Elle a déposé plainte plusieurs mois après les faits allégués, qui auraient eu lieu en extérieur. Le procureur m'a saisie de toute évidence au vu du caractère massif du syndrome post traumatique et son cortège habituel de symptômes, troubles du sommeil, troubles alimentaires...
réviviscences, crises d'angoisse, repli sur soi... A la lecture du dossier on constate aussi qu'on n'a pas envie de faire connaissance avec le mis en cause, qui a précisé en garde-à-vue "au vu de mon physique, vous pensez vraiment que j'ai besoin de forcer qui que ce soit?"
Il a d'ailleurs répété ces propos lors de l'interrogatoire de première comparution à l'issue duquel je l'ai mis en examen. Commission rogatoire, expertises... Et le passage obligé, d'ailleurs réclamé par la défense, que je n'ai aucun motif pour refuser : la confrontation.
J'ai d'autant moins de raisons de refuser cette expertise que devant l'expert psychologue la partie civile a affirmé vouloir voir en face son agresseur et comment il oserait nier : l'expert a indiqué qu'elle pouvait gérer ce moment, j'ai donc convoqué madame et monsieur.

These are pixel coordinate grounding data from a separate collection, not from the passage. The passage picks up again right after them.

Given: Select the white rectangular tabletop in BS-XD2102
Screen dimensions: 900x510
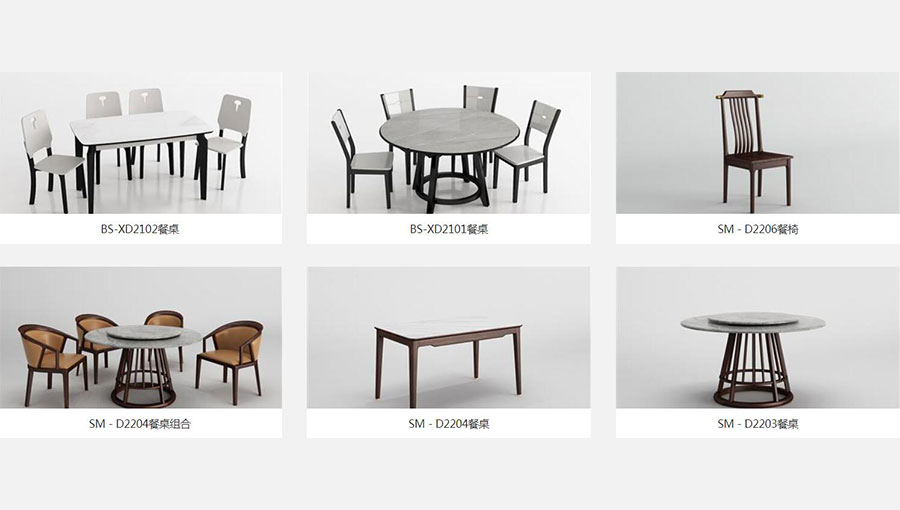Looking at the screenshot, I should [141, 127].
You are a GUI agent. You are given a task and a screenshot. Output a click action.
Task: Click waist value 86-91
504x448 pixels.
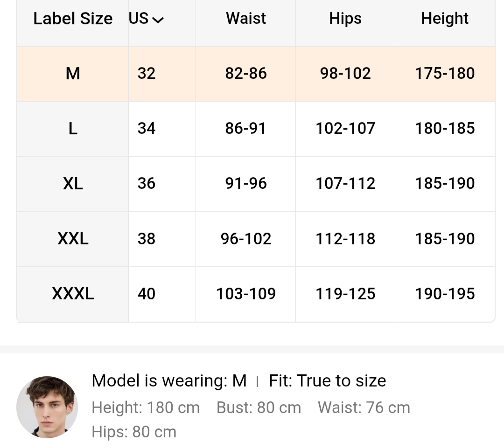(x=246, y=129)
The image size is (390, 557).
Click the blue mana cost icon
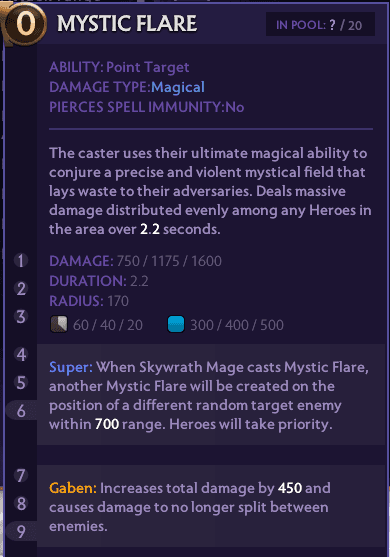[176, 324]
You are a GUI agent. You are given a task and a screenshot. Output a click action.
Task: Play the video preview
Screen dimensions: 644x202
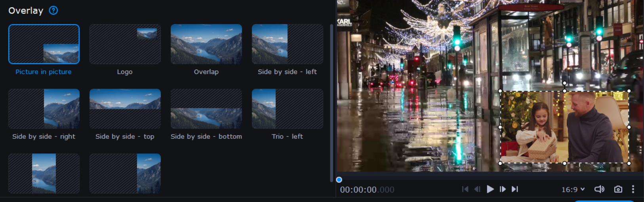(x=490, y=189)
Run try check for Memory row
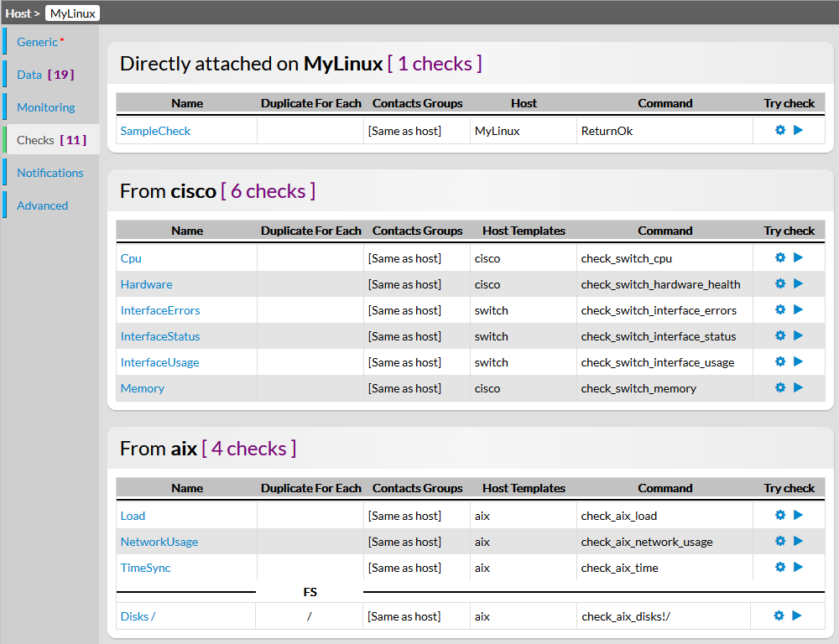The height and width of the screenshot is (644, 839). tap(798, 387)
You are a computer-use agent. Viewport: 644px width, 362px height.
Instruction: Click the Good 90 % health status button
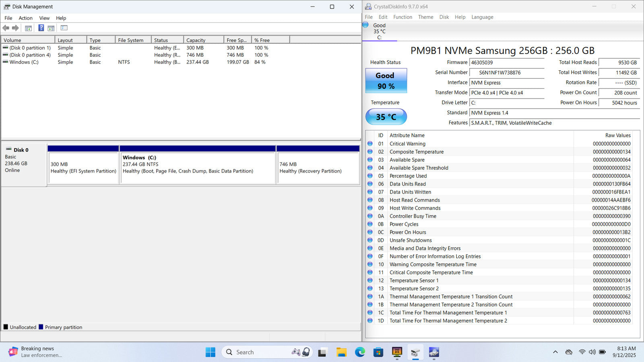(386, 81)
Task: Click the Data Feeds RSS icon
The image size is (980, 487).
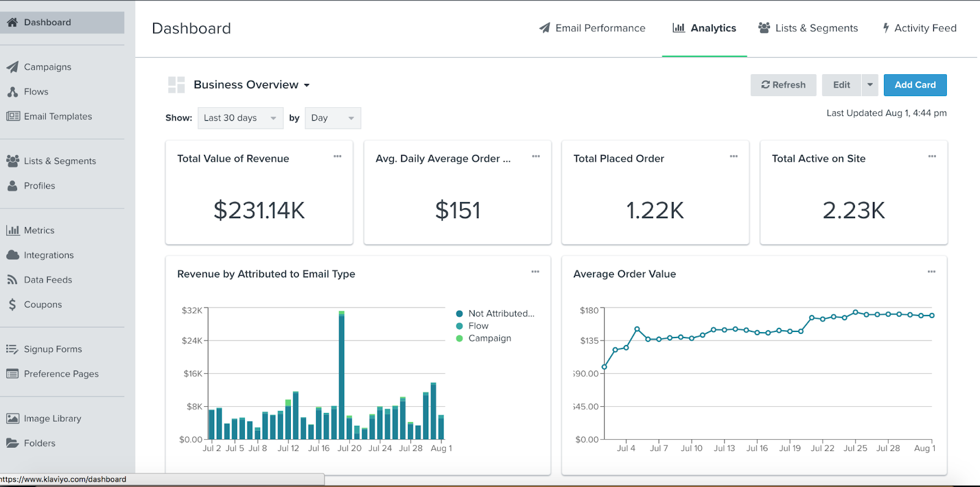Action: (x=12, y=280)
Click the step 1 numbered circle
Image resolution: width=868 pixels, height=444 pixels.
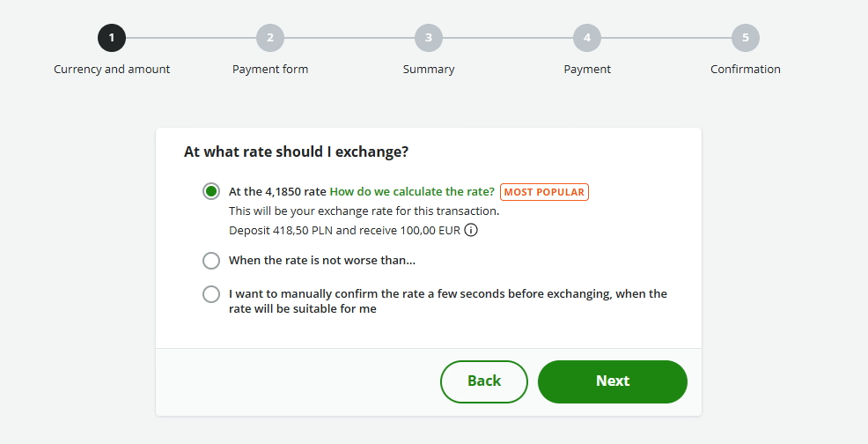coord(112,38)
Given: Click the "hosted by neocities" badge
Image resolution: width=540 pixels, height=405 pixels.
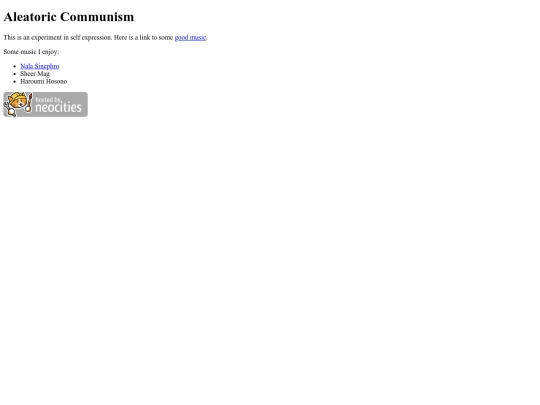Looking at the screenshot, I should point(45,104).
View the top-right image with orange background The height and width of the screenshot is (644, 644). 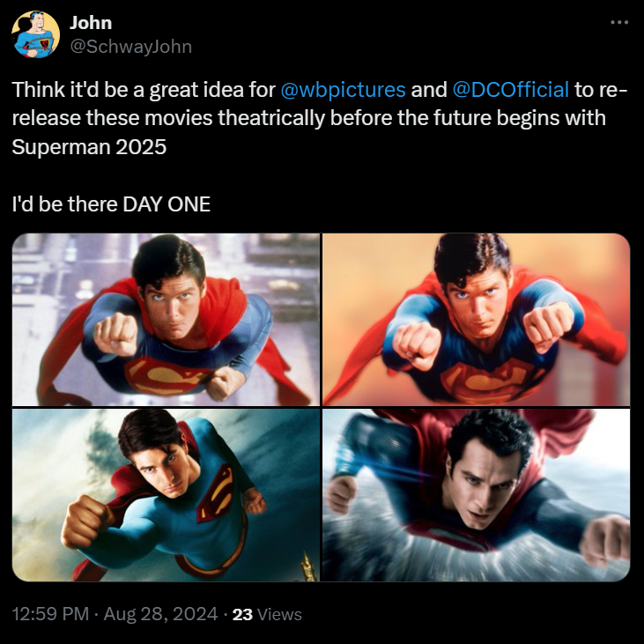point(476,319)
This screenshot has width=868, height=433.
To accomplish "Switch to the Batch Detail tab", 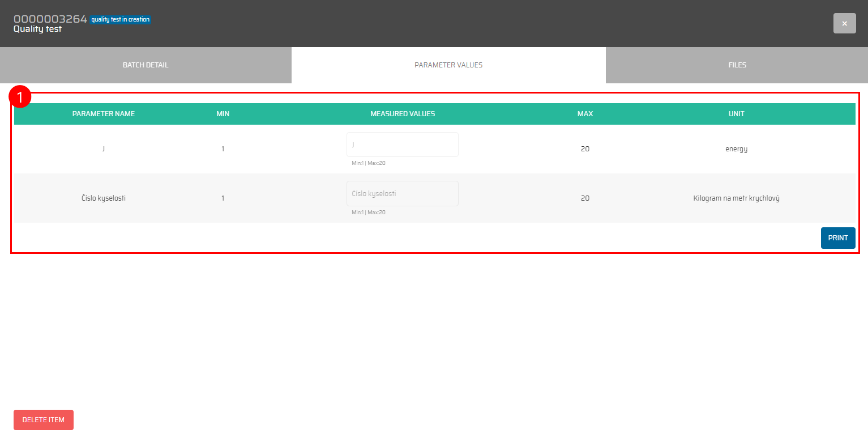I will (146, 65).
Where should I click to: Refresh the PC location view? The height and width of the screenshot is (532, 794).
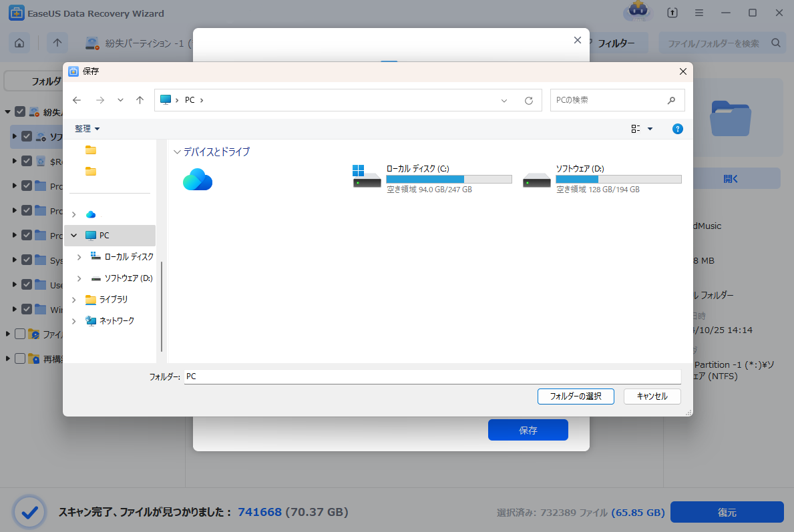tap(529, 100)
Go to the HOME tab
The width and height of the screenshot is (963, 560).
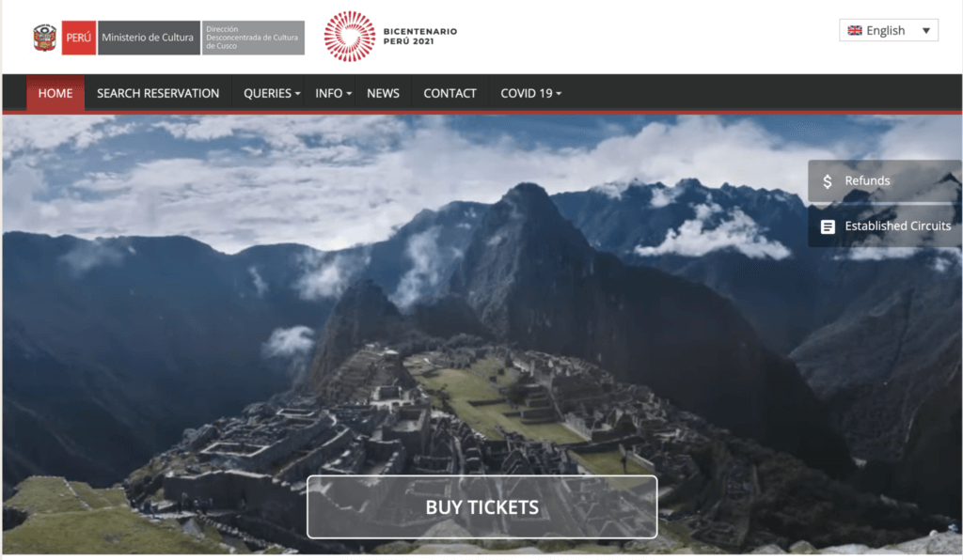coord(55,93)
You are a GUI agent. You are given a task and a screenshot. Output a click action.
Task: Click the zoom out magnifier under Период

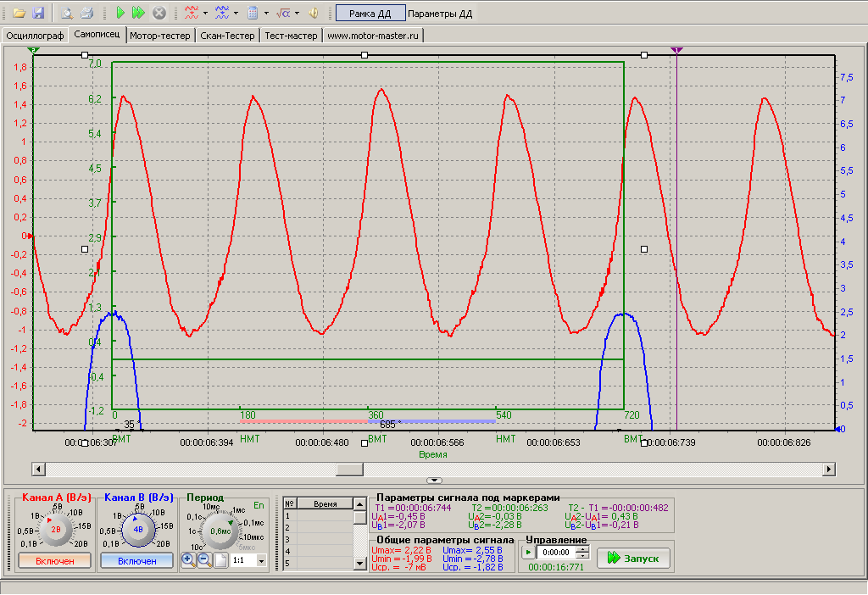click(x=204, y=560)
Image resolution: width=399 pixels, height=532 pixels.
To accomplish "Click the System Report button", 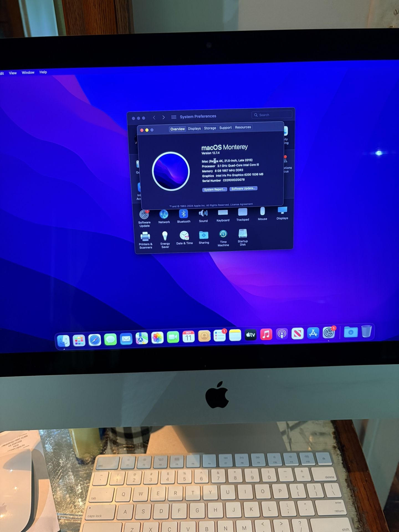I will pyautogui.click(x=214, y=190).
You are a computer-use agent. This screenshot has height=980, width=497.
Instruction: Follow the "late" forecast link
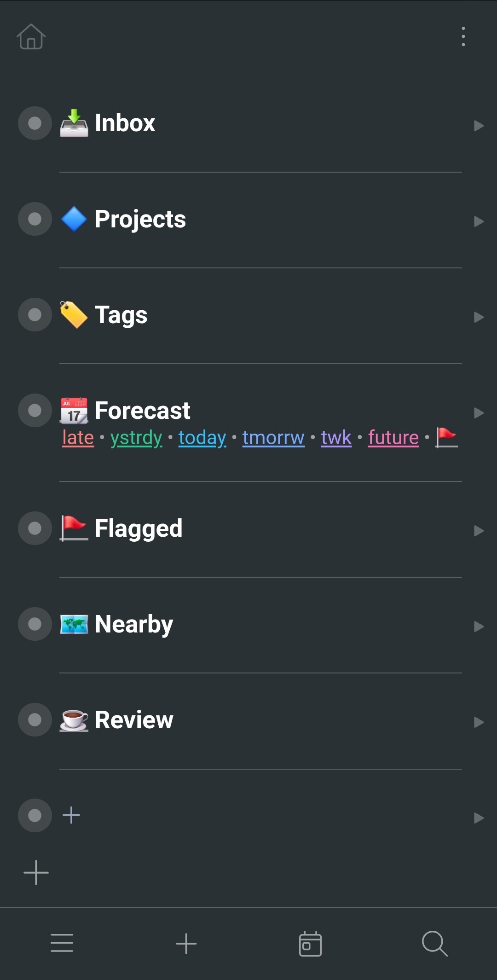coord(78,438)
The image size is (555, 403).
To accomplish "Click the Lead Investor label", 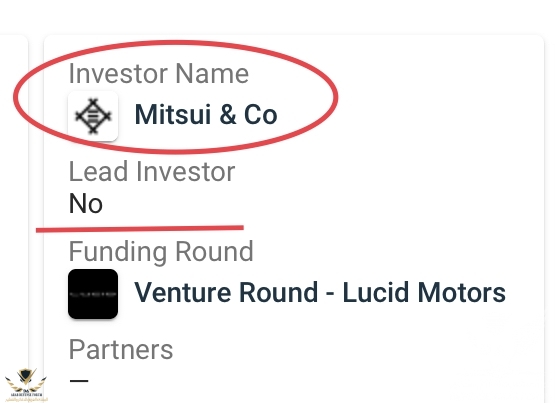I will coord(152,172).
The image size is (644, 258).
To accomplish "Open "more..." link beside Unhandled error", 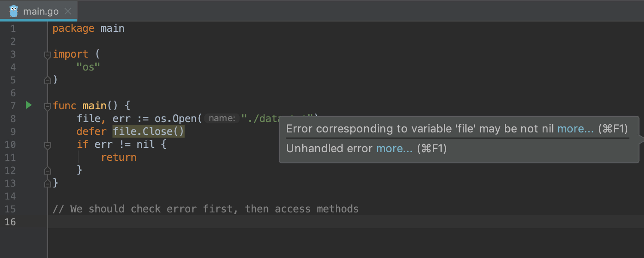I will 394,148.
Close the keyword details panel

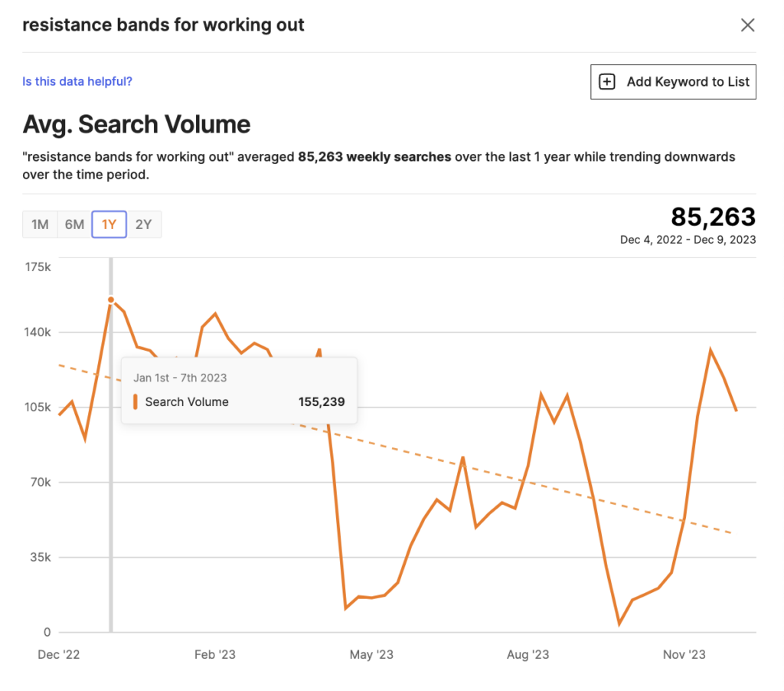747,25
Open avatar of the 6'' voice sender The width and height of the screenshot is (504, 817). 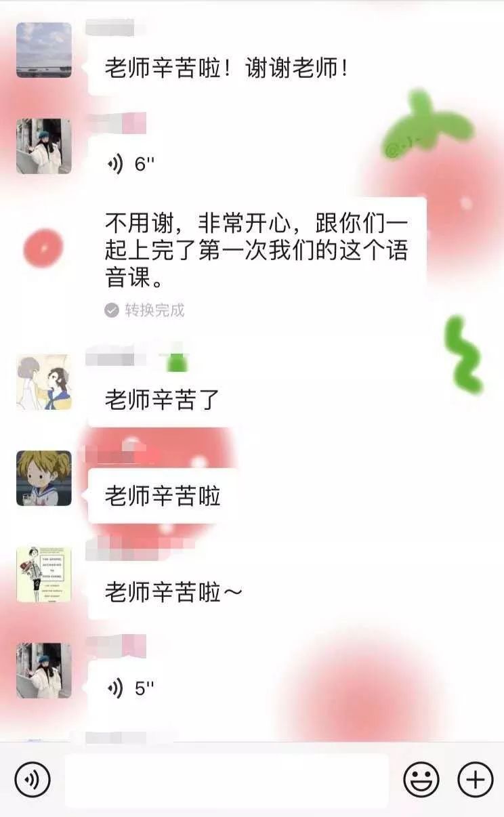tap(44, 146)
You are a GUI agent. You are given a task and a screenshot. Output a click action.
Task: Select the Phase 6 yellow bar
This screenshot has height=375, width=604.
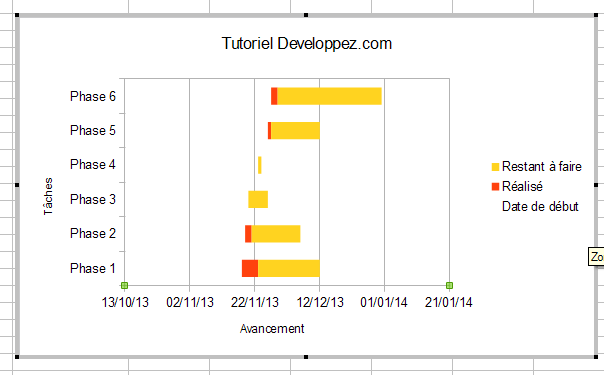click(x=329, y=96)
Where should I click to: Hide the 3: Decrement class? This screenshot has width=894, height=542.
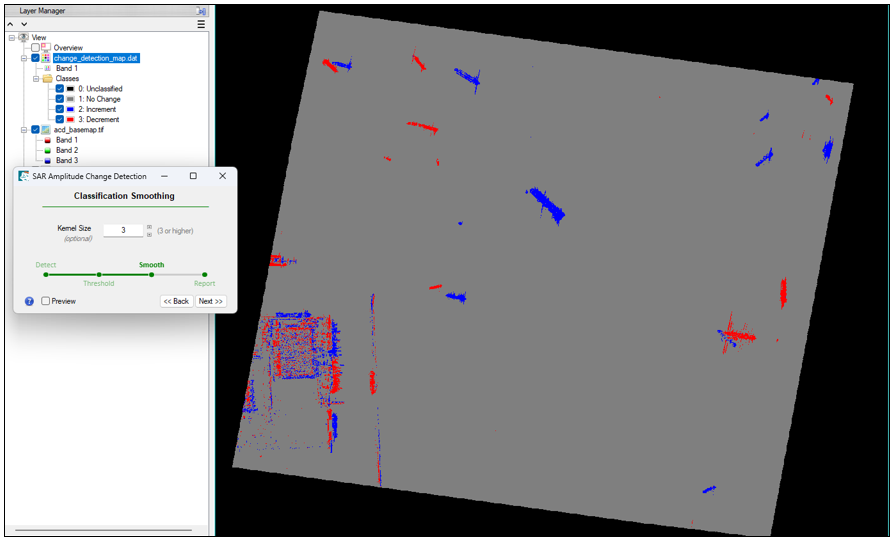pyautogui.click(x=60, y=119)
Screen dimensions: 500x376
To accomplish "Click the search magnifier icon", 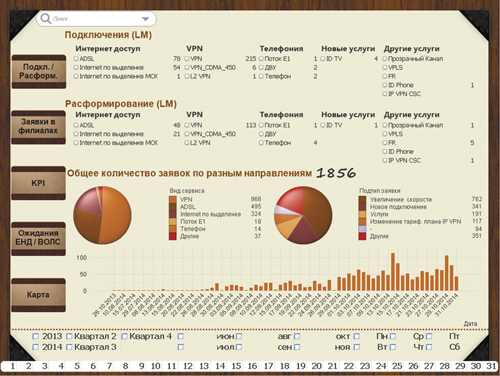I will click(x=45, y=19).
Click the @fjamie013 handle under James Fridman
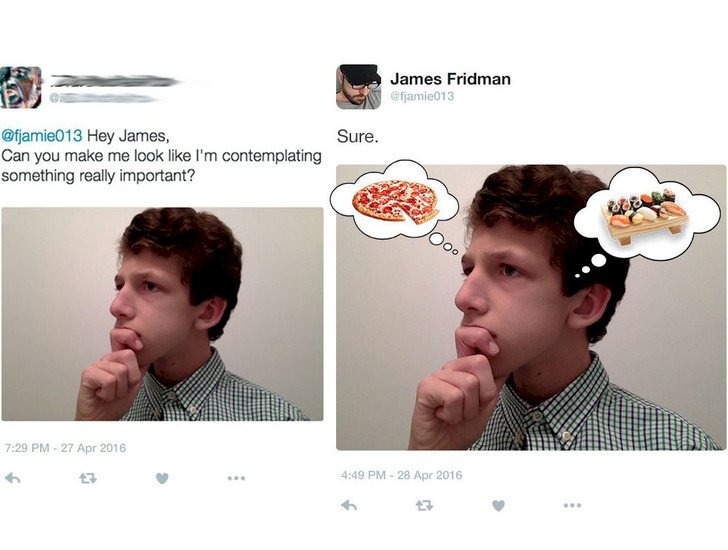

Il y a 1 hic. Elle ignore que je le sais, mais elle ment.Le lieu des faits était sous vidéo surveillance, et s'ils se sont vus ce jour là, il n'y a rien eu de sexuel. On peut observer (sans le son) une conversation tendue, 1 tentative de geste tendre de sa part à elle, éconduite.
Des témoins l'ont vue juste après, elle n'est donc pas rentrée directement chez elle comme elle l'affirme, et elle n'était pas effondrée mais en colère de son infidélité et son manque de respect. Moult autres éléments, sans ambiguïté, le démontrent : elle ment.
Je voulais le lui faire savoir lors d'1 2ème audition en "tête à tête" mais elle n'a pas honoré ma convocation & m'a fait savoir par son avocat de directement passer à la case confrontation,car elle a 1 vie professionnelle ne lui permettant pas de se libérer aussi souvent. Soit.
On se retrouve donc la, elle, lui, leurs conseils, ma greffière, & moi. Il est méprisant, tient des propos d'1 mufflerie rare. Elle est effondrée, pleure énormément, proteste lorsqu'il la traite de menteuse. Après avoir de nouveau recueilli leurs versions...Je déroule.
Je déroule l'ensemble des éléments recueillis par les enquêteurs en charge de ma commission rogatoire, qui ont tout fouiné, démontrant qu'elle ment. Elle m'accuse en pleurs de "pas la croire", mais n'explique aucun de ces éléments. Il se rengorge, je le fais taire sèchement.
J'essaye de savoir comment elle en est venue là, pas de réponse : aucune explication pouvant me démontrer que je me trompe (ça aurait été compliqué tant les éléments à décharge sont légion), rien. Elle finit par quitter mon bureau, en pleurs toujours, et en colère.
Je serai saisie d'un réquisitoire supplétif contre elle des chefs de dénonciation calomnieuse et dénonciation de crime imaginaire et elle sera condamnée pour ces 2 infractions. Il bénéficiera d'un non lieu.
Les "victimes" mentent parfois, par méchanceté, vengeance, dépit, ou pour ne pas avoir à révéler qui ou ce qui leur a vraiment fait mal, plein de raisons avouables ou pas, compréhensibles ou pas...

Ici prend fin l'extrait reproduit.